EXCERPT:
--- BEGIN ---

The rather unglamorous life of a traveling engineer and his wife.

So this week I traveled with my husband as, apart from the weekends where he has had a brief bit of time at home, he has been away the last two weeks and we were starting to miss each other terribly.

 

 

 

Naturally, cue a huge argument that, as far as I could see, came from absolutely nowhere and stemmed from absolutely nothing which pretty much ruined our first evening. Isn’t it odd that there are twenty-four hours in the day but just ten minutes of appalling behaviour is all it takes to completely ruin it in its entirety? Anyway, with evening one completely ballsed there was nothing much for it but to retire to bed and quickly relegate the episode to the past.

Will it happen again? Of course it will.
Will we have learned anything from it? Highly doubtful.

As my man-child husband retorted to me in reply to my suggestion that he “Bloody well grow up!”

“I’m forty-nine years old, I’ve done all the growing up I’m ever going to do”

It could have been funny but sadly by that point, we were in no laughing mood.

--- END ---

EXERCISE INPUTS:

--- BEGIN ---

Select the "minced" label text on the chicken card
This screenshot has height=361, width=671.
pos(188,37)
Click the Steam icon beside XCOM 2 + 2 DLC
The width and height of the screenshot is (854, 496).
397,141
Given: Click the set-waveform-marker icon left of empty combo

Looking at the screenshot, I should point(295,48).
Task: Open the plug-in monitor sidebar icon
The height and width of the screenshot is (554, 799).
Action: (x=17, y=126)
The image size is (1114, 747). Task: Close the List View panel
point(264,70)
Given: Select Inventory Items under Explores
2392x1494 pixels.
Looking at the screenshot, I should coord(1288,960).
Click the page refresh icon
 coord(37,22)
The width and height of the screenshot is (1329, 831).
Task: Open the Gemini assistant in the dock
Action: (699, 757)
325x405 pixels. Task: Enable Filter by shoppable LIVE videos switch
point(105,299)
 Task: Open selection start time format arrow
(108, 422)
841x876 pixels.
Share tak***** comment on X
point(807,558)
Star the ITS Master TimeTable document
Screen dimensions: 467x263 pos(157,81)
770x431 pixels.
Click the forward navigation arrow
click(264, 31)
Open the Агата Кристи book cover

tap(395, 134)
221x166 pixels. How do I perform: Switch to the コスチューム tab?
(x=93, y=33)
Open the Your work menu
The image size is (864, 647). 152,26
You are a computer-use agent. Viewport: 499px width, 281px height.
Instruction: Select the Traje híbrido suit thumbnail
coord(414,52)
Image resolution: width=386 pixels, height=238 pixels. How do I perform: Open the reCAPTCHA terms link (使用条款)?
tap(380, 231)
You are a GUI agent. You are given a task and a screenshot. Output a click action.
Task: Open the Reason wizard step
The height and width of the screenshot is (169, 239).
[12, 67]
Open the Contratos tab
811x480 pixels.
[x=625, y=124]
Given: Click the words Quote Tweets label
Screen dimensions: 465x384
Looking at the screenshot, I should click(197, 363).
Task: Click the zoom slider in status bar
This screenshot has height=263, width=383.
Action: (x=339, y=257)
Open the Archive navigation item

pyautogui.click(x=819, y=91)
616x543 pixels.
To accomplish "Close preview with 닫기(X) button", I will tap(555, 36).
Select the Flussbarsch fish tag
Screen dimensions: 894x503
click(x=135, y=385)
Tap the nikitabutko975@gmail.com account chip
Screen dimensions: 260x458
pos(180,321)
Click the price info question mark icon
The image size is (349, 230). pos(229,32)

--- END ---

DIRECTIVE A: Output the part of the blog post that opens with the words containing "As my man-child" and closes with "no laughing mood.", copied word for word.
DIRECTIVE B: From the entries, return unchanged the lines from the one containing "325x405 pixels. Task: Enable" through the one containing "Screen dimensions: 467x263 pos(157,81)", including both.

EXERCISE ANSWER A:
As my man-child husband retorted to me in reply to my suggestion that he “Bloody well grow up!”

“I’m forty-nine years old, I’ve done all the growing up I’m ever going to do”

It could have been funny but sadly by that point, we were in no laughing mood.

EXERCISE ANSWER B:
325x405 pixels. Task: Enable Filter by shoppable LIVE videos switch
point(105,299)
 Task: Open selection start time format arrow
(108, 422)
841x876 pixels.
Share tak***** comment on X
point(807,558)
Star the ITS Master TimeTable document
Screen dimensions: 467x263 pos(157,81)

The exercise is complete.